Carélie (République)
Les portes de la machine électrique allemande s’ouvrent et l’on se retrouve au début du XXe siècle ! Vêtu d’uniformes classiques, le personnel vérifie les papiers et invite les passagers à rejoindre leur place. Le chef, homme aux cheveux blancs appuyé sur une canne, surveille de loin en jetant des regards sur sa montre – le train ne doit pas avoir une minute de retard !
La vapeur enveloppe le quai, cachant l’énorme engin sifflant au loin – une véritable locomotive que fait tourner l’eau chauffée au charbon. À l’intérieur, le conducteur et son auxiliaire essuient la sueur de leur front : il n’est point facile de charger le charbon dans le four à l’intérieur d’une cabine chaude.
L’ordre « Aux wagons ! » retentit derrière notre dos et l’on se précipite à monter les escaliers en fonte à la rencontre d’une nouvelle surprise : meubles sculptés, luxe du sol au plafond, airs de musique symphonique coulant via le haut-parleur et thé chaud dans des tasses en porcelaine.
Le train gronde longuement ; suit une douce et délicate secousse, et la rame se met en marche. Une couche dense de vapeur fait disparaitre le quai et l’on ne parvient plus à distinguer quoi que ce soit. L’arrêt prochain est Rouskeala.
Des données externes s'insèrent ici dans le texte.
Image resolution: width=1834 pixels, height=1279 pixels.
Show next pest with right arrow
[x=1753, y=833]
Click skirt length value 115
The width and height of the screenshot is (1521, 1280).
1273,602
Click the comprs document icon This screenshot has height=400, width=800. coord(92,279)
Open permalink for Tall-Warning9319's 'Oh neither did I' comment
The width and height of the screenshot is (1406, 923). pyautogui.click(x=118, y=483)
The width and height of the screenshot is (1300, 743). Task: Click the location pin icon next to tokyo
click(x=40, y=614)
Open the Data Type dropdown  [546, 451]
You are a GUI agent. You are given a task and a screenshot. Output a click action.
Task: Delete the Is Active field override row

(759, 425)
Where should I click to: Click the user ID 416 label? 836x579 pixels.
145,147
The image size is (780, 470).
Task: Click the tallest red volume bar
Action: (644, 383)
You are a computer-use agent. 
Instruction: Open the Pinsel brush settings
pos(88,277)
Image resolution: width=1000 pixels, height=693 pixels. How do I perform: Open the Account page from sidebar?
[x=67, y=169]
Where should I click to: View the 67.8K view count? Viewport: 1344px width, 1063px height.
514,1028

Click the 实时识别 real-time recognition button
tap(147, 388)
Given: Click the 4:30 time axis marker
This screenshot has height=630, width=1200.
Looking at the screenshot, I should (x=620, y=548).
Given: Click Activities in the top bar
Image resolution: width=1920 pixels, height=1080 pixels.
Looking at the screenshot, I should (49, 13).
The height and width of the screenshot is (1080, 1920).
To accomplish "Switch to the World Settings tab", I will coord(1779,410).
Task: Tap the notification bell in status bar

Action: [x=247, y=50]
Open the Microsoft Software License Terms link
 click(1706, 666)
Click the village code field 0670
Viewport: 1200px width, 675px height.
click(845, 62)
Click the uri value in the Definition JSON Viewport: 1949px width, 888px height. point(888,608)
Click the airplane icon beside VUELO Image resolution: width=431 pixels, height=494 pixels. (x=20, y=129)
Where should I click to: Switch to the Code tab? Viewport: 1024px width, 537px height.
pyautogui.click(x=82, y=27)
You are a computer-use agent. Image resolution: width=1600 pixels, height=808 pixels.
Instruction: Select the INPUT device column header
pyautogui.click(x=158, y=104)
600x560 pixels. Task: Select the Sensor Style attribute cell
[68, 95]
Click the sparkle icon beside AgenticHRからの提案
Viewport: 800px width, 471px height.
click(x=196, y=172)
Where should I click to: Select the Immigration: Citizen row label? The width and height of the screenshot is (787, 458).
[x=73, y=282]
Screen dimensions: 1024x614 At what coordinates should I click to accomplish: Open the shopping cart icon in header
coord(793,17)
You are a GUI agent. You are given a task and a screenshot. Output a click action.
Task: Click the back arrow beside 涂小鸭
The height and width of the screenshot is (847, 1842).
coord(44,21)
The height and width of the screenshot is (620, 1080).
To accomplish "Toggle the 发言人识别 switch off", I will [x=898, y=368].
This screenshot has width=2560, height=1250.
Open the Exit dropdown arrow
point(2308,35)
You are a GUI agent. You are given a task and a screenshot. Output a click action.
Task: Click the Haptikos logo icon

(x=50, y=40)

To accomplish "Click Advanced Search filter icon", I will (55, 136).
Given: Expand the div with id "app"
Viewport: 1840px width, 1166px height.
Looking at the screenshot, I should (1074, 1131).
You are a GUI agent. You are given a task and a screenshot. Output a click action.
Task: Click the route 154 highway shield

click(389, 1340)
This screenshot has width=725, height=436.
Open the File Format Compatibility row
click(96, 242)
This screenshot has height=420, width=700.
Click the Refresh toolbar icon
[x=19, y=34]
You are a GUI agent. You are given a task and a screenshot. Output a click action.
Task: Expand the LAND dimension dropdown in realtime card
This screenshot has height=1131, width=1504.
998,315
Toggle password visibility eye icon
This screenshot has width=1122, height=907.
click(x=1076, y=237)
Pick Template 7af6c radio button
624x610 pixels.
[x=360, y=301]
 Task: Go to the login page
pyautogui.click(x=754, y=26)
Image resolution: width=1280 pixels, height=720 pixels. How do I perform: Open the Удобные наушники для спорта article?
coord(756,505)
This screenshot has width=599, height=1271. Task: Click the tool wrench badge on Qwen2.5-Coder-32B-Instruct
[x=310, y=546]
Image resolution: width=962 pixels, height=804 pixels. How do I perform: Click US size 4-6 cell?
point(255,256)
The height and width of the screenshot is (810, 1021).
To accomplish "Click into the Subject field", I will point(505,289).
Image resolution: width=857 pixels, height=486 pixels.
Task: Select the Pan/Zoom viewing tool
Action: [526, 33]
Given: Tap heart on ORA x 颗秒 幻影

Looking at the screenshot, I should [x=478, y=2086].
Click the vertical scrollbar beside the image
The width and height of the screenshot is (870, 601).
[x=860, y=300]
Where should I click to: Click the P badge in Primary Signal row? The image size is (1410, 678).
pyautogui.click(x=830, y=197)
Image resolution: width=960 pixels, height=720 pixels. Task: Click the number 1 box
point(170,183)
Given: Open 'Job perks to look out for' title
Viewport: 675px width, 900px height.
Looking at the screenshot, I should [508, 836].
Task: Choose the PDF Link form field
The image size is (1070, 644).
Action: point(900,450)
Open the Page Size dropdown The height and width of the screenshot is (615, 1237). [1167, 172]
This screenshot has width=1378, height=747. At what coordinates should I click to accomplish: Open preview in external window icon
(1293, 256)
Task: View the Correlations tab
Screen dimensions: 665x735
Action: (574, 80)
D’abord Saint-Pétersbourg, ville facilement accessible. Notre objectif suivant est la gare de Finlande, près de la station de métro Plochtchad Lenina.
D’ici, plusieurs fois par jour, partent les trains Lastotchka et autres passant par Sortavala, où l’on changera pour monter à bord de Rouskeala Express.
Nous vous conseillons de vérifier à l’avance les horaires des Lastotchka et du train retro. D’habitude, ce dernier part deux fois par jour, mais il se peut qu’en été il y ait plus de voyages.
Il est fort conseillé d’acheter vos billets à l’avance sur le site de la Société des chemins de fer de Russie et de choisir les places et le format qui vous conviennent : places assises au café, un compartiment ou autre.
Laissez les rêveries et la curiosité sincère vous emporter. Comme l’avait bien dit l’écrivain Leonid Andreïev : « Pour les passagers du wagon, le présent, ce maudit présent qui retient dans étau la pensée et dans le mouvement les mains, n’existe pas. N’est-ce pour cela que dans la rame les gens deviennent philosophes ? ».
L’histoire des carrières de marbre de Rouskeala plongent leurs racines au XVIIIe siècle : une fois découverte, la pierre y a été avidement extraite pour se voir envoyée dans la capitale de l’Empire. Quatre variétés de marbre local ornent les cathédrales Saint-Isaac et Pierre-et-Paul, les palais de Tauride et de Marbre, les fontaines romaines de Peterhof et d’autres bâtiments luxueux. Sous l’URSS, le marbre de Rouskeala a été utilisé dans la décoration de plusieurs stations du métro de la capitale du Nord.
Toutefois, à la fin du XXe siècle, les maîtres italiens invités à développer les carrières ont déçu les Russes : les couches superficielles du marbre local étaient trop poreuses et cassantes, et sa résistance à l’usure laissait beaucoup à désirer. Certes, au XVIIIe siècle, on l’ignorait, et les restaurateurs contemporains en paient le prix.